Material provided:
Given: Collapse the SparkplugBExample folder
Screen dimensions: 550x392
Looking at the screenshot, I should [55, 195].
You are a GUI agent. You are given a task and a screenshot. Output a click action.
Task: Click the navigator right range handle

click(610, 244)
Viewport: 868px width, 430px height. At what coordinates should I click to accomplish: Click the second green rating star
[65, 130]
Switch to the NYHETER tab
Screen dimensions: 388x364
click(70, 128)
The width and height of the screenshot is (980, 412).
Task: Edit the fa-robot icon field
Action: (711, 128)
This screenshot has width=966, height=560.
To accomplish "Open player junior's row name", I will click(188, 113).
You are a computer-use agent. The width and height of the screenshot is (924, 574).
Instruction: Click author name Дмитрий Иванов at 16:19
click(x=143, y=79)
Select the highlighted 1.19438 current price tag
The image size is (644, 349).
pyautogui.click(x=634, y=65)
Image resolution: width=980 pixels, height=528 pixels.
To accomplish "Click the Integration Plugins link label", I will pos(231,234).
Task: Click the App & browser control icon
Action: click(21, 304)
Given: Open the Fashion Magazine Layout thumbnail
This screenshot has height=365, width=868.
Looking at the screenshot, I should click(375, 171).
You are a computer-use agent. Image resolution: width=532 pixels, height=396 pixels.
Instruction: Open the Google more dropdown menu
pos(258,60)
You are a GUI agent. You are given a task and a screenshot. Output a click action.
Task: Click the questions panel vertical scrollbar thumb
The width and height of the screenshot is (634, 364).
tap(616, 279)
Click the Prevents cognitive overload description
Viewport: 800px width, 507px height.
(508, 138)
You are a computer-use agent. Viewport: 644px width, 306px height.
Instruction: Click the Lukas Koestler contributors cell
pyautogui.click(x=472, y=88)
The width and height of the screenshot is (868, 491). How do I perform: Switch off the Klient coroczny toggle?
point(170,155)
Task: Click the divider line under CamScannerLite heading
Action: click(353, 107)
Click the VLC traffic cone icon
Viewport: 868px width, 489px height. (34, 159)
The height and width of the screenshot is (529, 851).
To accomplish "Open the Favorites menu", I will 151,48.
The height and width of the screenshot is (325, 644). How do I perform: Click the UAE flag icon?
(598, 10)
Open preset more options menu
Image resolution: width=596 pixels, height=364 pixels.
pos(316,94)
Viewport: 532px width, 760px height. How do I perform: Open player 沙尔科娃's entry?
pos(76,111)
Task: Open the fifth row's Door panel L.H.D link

What you have to do: Go through the entries above and say how many lines include the word "computer". Give the number only.

Solution to the problem: 3